According to the amendments made to the Code of Audiovisual Media Services, the Supervisory and Development Board (new name of the TRM’s supervisory body) is made up of seven members instead of nine, four of whom are to be members of civil society. They are to be selected after the term of office of the current members ended on November 5, with the publication in the Official Gazette of the promulgation decree and the law for amending the Code.

Candidates must meet a number of requirements, including an experience of at least five years in one of the fields of journalism, media, culture, cinema, law, public relations, international relations, financial management and enterprise management, information and communication technology, engineering, as well as academic work. At the same time, those who want to hold a seat in the SDB cannot be members of any party, cannot be politically affiliated, cannot have criminal record and must confirm their impeccable reputation.

The deadline for submission of applications is November 12.

The other three members of the SDB are to be proposed by parliamentary factions, subject to proportional representation of the majority and the opposition. 

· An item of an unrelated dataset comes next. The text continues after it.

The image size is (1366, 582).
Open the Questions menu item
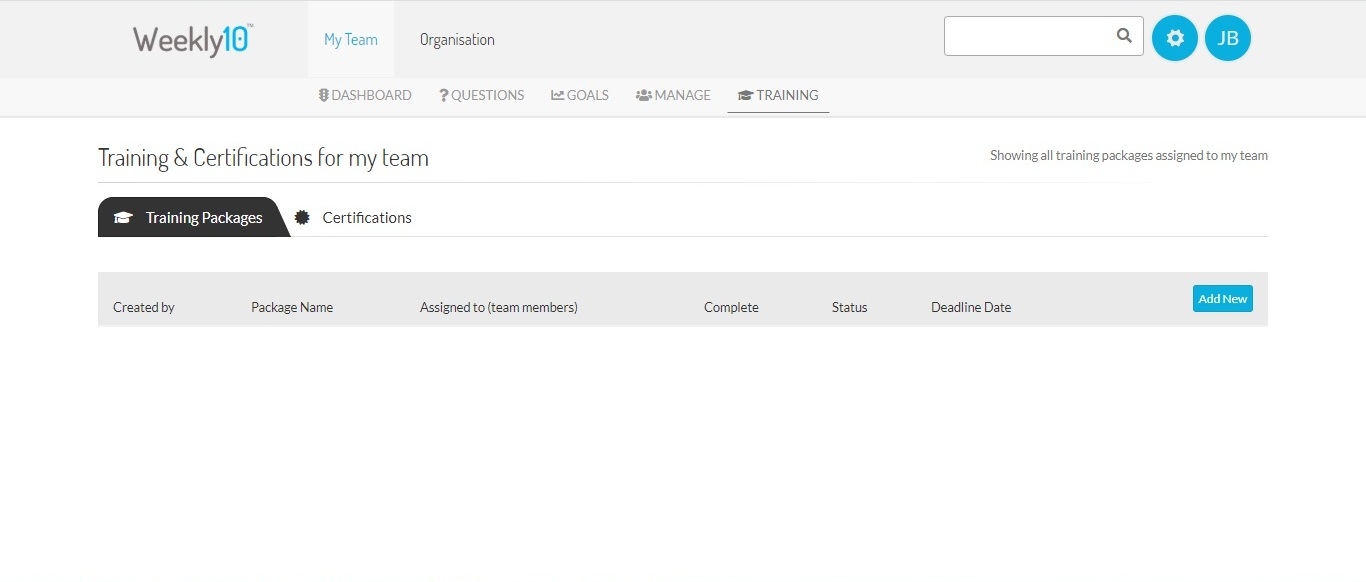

MPs voted for the return of Teleradio-Moldova under parliamentary control on November 4.

A day earlier, the European Broadcasting Union (EBU) expressed concern about the initiative. Its reaction was expressed in an open letter from the EBU Director General Noel Curran to Liliana Nicolaescu-Onofrei, the head of the Parliamentary Commission for Culture, Education, Research, Youth, Sports and the Media.

Earlier, several media NGOs also expressed concern that the new provisions would allow broadcasting to be subordinated to the political factor.